The optional benefits  you choose to provide for your employees can greatly enhance their lives and can be the deciding factor when making the decision to work for you.

Personal Time

Many employers provide paid vacation and personal time because employees come back recharged and ready to tackle new challenges.

You can also provide paid sick leave and bereavement leave. You can choose to give your employees paid time off for holidays, like Fourth of July, Thanksgiving, and Christmas.

Health Insurance

Under the Affordable Care Act (ACA), you are not required to provide health insurance if you have fewer than 50 full-time employees. If you choose to provide health insurance, however, you can purchase it through the Small Business Health Options Program (SHOP).

Retirement Plans and Pensions

If you choose to provide your employees with a retirement or pension plan, it must comply with the governing laws of the Employee Retirement Income Security Act (ERISA), the Pension Protection Act, and the Economic Growth and Tax Relief Reconciliation Act.

You can provide two types of qualified retirement plans: defined-benefit plans and defined-contribution plans.

Defined-Benefit Plans

Defined-benefit plans use formulas to determine what benefits an employee will receive, usually on a monthly basis, when they retire.

Defined-Contribution Plans

In defined-contribution plans, a retired employee receives benefits based on how much they and their employer contributed to the plan and how much interest is earned. Examples of defined-contribution plans include 401(k)s, 403(b)s, profit sharing, and employee stock ownership plans (ESOPs).

Incentive Programs

Finally, you can offer incentive programs. Incentive programs motivate your employees, which can lead to higher rates of productivity. Because of this, many employers choose to offer incentive programs.

Flex Time

Not every employee is the most productive between the hours of 8am and 5pm, so you have the option of providing your employees with flexible hours. This allows them to choose their own hours. You can also offer flex time in conjunction with allowing your employees to telecommute.

Family Events

Family events are an easy and cost-effective incentive for your employees. They’re also a great way to gain support from their families. Let your imagination run wild when planning family events, like bring your child to work days, movie nights, and picnics.

Project Completion Incentives

If you offer incentives for successfully completing a project, you can build an engaged team, which is actively supporting your business plan and objectives.
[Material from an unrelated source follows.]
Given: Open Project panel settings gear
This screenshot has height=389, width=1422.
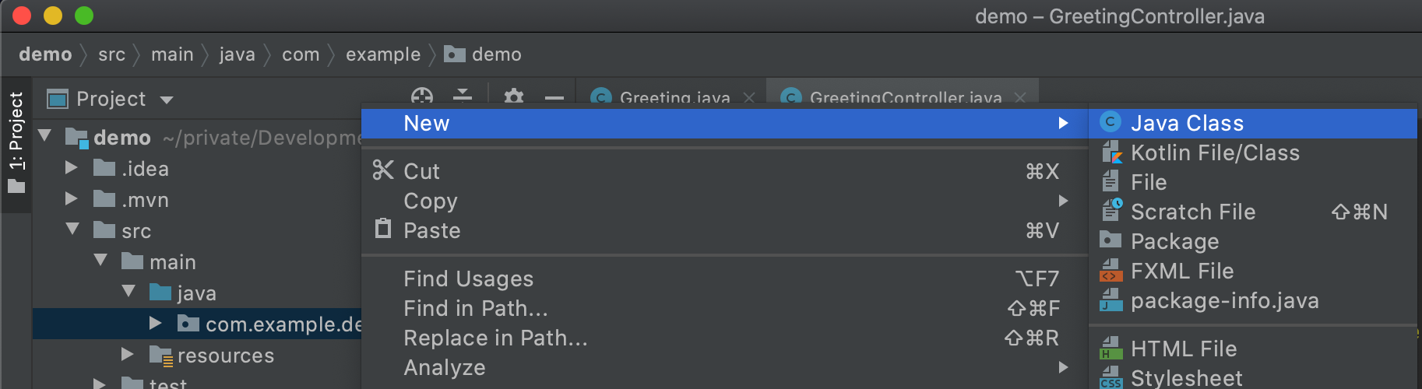Looking at the screenshot, I should [514, 96].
You can bring in a catered lunch or give your employees an afternoon off.

Workplace Wellness Programs

Offering a workplace wellness program provides your employees with healthier lifestyles and lower medical costs, while giving you more productive employees. Wellness programs are easy to set up because a small committee can run them. The committee can survey your employees to determine what aspects of their health your employees are most interested in – weight loss, getting in shape, quitting smoking, etc.

Use that information to form a program that your employees want to participate in. For example, set up a weight loss challenge because your employees are trying to lose weight.

These optional benefits are just the beginning; when creating your benefits package, consider what options are most important to you and your potential employees. Other options to consider for your benefits package include life insurance, stock options, employer-paid day care centers, education assistance – the list goes on and on.